--- Input material Enclosed Below ---

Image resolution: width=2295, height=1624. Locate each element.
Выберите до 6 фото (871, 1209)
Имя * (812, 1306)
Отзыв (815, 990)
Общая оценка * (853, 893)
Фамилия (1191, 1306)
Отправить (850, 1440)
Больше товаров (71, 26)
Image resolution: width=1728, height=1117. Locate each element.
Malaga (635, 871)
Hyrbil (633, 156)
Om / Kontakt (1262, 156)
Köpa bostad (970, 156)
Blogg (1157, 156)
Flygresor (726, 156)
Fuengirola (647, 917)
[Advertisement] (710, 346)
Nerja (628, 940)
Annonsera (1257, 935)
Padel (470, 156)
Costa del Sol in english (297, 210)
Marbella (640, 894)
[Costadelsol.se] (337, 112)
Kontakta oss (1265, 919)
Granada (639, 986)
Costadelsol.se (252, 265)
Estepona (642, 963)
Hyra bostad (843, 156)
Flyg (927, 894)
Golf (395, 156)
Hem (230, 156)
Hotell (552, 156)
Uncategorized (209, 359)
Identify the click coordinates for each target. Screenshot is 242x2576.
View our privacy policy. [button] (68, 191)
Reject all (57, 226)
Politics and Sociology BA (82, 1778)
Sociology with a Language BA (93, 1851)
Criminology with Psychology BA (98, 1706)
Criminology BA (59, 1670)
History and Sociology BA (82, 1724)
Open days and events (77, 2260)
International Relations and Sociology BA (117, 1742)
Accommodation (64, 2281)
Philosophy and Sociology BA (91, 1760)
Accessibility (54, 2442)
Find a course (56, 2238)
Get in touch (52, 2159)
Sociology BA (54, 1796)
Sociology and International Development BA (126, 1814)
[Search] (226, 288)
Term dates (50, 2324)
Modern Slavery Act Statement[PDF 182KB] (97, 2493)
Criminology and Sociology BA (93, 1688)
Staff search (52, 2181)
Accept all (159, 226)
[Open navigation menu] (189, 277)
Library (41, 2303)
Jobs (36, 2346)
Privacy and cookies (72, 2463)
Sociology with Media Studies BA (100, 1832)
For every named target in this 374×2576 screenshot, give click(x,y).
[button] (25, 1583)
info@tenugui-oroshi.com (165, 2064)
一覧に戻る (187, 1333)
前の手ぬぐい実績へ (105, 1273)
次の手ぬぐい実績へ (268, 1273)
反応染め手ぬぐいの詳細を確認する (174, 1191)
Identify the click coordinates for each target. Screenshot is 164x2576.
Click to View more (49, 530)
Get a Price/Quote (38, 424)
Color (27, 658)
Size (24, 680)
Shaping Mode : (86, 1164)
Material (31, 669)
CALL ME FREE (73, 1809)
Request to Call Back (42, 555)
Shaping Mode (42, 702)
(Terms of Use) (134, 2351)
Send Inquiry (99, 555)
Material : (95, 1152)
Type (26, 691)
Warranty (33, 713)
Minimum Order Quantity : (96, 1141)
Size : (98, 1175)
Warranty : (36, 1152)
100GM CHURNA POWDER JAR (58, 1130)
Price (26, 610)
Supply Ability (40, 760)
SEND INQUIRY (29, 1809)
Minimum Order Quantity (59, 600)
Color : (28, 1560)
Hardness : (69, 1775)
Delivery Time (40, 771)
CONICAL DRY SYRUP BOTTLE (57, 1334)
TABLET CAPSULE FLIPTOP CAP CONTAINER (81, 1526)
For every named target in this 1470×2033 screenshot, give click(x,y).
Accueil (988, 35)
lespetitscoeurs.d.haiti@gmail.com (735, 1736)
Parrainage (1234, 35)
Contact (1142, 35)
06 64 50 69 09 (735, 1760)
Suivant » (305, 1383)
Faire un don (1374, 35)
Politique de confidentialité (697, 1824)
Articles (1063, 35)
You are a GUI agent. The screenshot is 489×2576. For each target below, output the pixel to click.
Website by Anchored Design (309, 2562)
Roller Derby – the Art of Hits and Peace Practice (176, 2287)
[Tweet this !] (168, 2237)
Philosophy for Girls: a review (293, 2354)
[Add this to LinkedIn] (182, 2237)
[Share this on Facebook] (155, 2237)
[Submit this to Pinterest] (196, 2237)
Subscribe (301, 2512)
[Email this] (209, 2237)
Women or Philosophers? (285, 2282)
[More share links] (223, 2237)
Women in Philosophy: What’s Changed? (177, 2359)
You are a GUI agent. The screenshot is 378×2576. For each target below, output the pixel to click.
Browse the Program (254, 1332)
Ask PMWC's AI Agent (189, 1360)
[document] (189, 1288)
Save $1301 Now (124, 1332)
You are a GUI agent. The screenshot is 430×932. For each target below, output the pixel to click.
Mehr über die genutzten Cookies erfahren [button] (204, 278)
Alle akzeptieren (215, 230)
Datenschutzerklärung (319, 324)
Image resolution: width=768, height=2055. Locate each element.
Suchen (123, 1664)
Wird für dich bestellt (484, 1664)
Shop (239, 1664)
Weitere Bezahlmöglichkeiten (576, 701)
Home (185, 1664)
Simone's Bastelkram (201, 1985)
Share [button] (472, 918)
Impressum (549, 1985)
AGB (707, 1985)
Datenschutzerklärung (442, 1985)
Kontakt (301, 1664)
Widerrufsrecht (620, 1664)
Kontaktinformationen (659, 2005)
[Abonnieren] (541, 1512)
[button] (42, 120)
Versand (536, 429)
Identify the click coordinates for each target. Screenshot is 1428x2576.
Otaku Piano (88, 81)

--- End of Enclosed Input material ---

| What is required |
Considering only lines of the records that hold the string "button", state how many there are and nothing else.

| Task answer |
5